Droits et Démocratie, un organisme qui se veut indépendant de toute ingérence partisane, doit se conformer à la politique du gouvernement, estime son président, Gérard Latulippe.

Loin de calmer le jeu, le témoignage très attendu du nouveau président de l'organisme devant un comité parlementaire hier, a soulevé une foule de questions, notamment sur des dépenses excessives.

 

Frais d'avocats, consultants en communication, détective privé, vérification comptable, les dirigeants de Droits et Démocratie ont dépensé plus de 380 000$ dans les deux derniers mois pour gérer la crise qui secoue actuellement l'organisme, selon les coûts présentés en comité par M. Latulippe.

Nommé dans la controverse, le mois dernier, le nouveau président souhaite «rétablir l'unité» au sein de l'organisme aux prises avec «un important problème de gouvernance», a-t-il affirmé dans un témoignage de 80 minutes devant le comité des affaires étrangères.

En janvier dernier, la mort subite du président de l'organisme, Rémy Beauregard, a révélé au grand jour une crise de confiance qui ne cesse de prendre de l'ampleur depuis, avec des démissions fracassantes, des dénonciations publiques et des congédiements expéditifs - contestés en justice.

Au coeur de la crise, les employés de Droits et Démocratie sont allés jusqu'à réclamer la démission de trois dirigeants du conseil d'administration, dont Aurel Braun et Jacques Gauthier, qu'ils accusent de vouloir opérer un virage idéologique plus favorable aux politiques conservatrices du gouvernement de Stephen Harper.

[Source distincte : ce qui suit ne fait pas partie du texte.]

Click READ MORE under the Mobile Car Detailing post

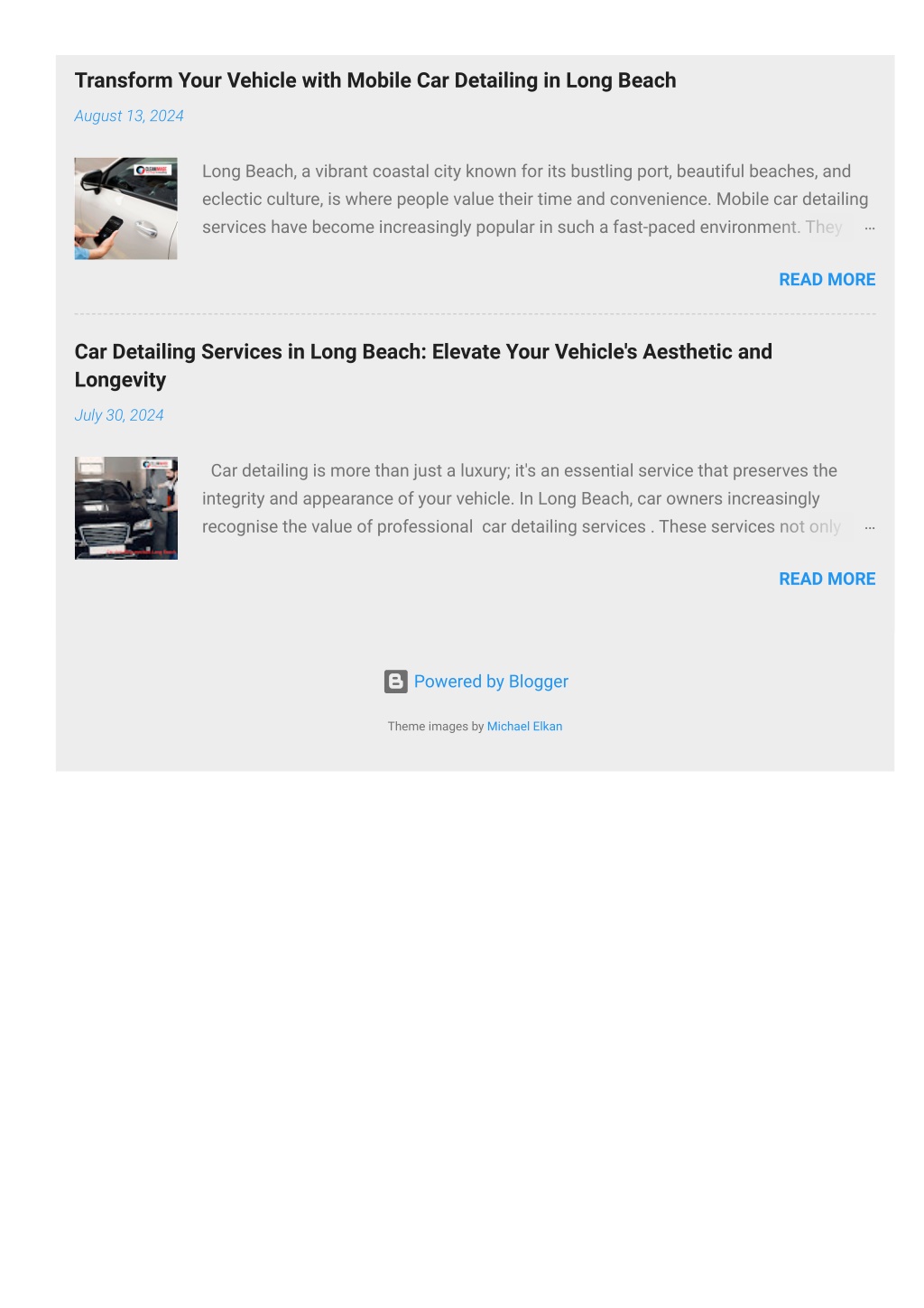(x=827, y=280)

«On ne peut pas entrer en contradiction avec la politique extérieure canadienne dans nos activités et notre programmation», a toutefois jugé le nouveau président, hier, en entrevue à La Presse, donnant ainsi raison à ses détracteurs.

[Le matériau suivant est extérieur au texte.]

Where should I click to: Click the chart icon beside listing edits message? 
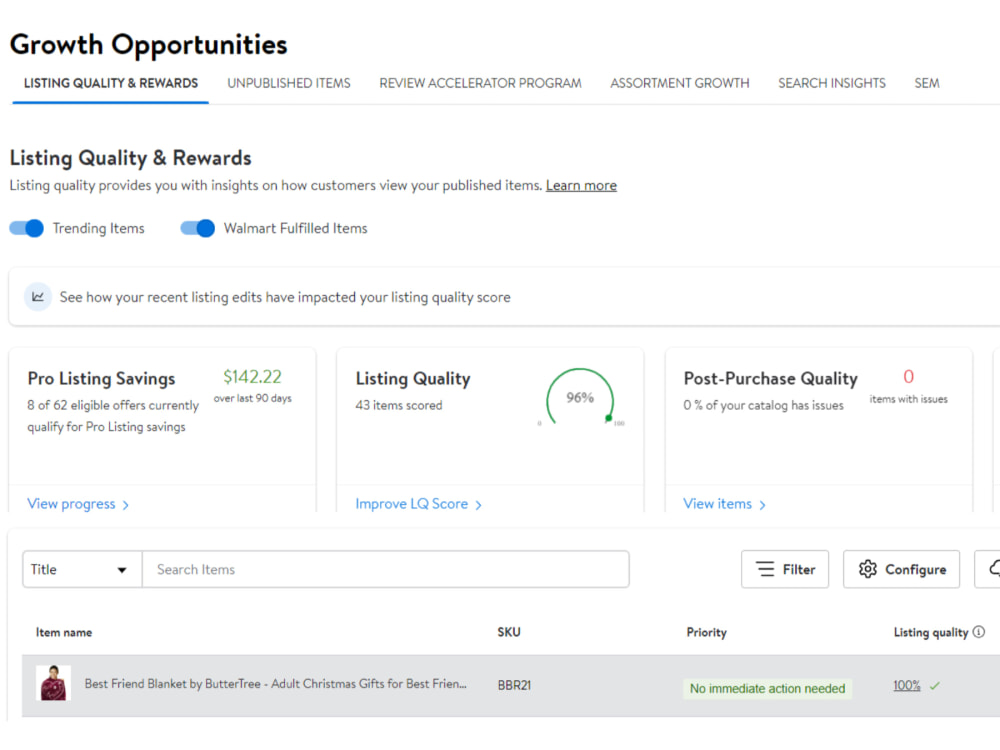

«Notre objectif, à Droits et Démocratie, c'est de donner effet à la charte internationale des droits et libertés, a ajouté M. Latulippe. Et ça, ça fait consensus. Il n'y a pas de contradiction.»

Passé politique

Pour les partis de l'opposition, qui désapprouvaient cette nomination, c'est l'autonomie et l'indépendance de l'organisme qui est en jeu. «C'est clair que M. Latulippe, tout ce qu'il fait, c'est dans le cadre de la politique du gouvernement conservateur», a souligné le critique libéral en affaires étrangères, Bob Rae, déplorant que le nouveau président ait omis, en se présentant au comité, d'inclure dans sa biographie son passé politique, ayant déjà été ministre libéral au Québec et candidat pour l'Alliance canadienne au fédéral.

«C'est un manque de transparence», a estimé M. Rae.

Le nouveau président a d'ailleurs refusé de s'expliquer sur ses positions passées, pour la peine de mort, contre le mariage gai, et sceptique face à l'immigration musulmane, qui selon lui «mine l'intégrité» du Québec.

«Je ne suis pas ici pour débattre de mes positions personnelles», a-t-il dit au comité.

«J'ai participé à des débats démocratiques, que ce soit dans le cadre de la commission sur les accommodements raisonnables ou dans le cadre d'une campagne électorale. J'ai exercé un droit à la liberté d'expression», s'est-il contenté d'ajouter, en entrevue.

Mais la même règle ne semble pas s'appliquer lorsqu'il s'agit de la liberté d'expression des employés de Droits et démocratie, qui ont été muselés par le conseil d'administration, après avoir réclamé la démission de ses membres. «Les employés ne doivent pas communiquer directement avec les médias, ce n'est pas leur rôle de faire ça», a corroboré M. Latulippe.

Pour la députée du Bloc québécois, Francine Lalonde, le gouvernement a choisi M. Latulippe pour «faire le travail», c'est-à-dire selon elle dénaturer Droits et démocratie pour en faire un organisme qui s'engage davantage sur le terrain politique.

Le porte-parole du NPD, Paul Dewar, estime quant à lui qu'il faut remplacer le conseil d'administration, compte tenu de tout ce qui s'est passé dans les derniers mois, y compris les dépenses excessives révélées hier.

«Ils voulaient qu'on parle de transparence et imputabilité. Il faudrait plutôt parler d'hypocrisie, a soutenu M. Dewar. Je ne crois pas que cette relation (entre les employés et le conseil) puisse être réparable.»

«Quand on sait qu'il y a eu une crise causée par trois montants de 15 000$ alloués à des groupes pro-palestiniens, la disproportion est flagrante, a renchéri Mme Lalonde, à propos des frais engagés de plus de 380 000$. Quand il s'agit de changer l'idéologie de Droits et démocratie, on ne regarde pas à l'argent.»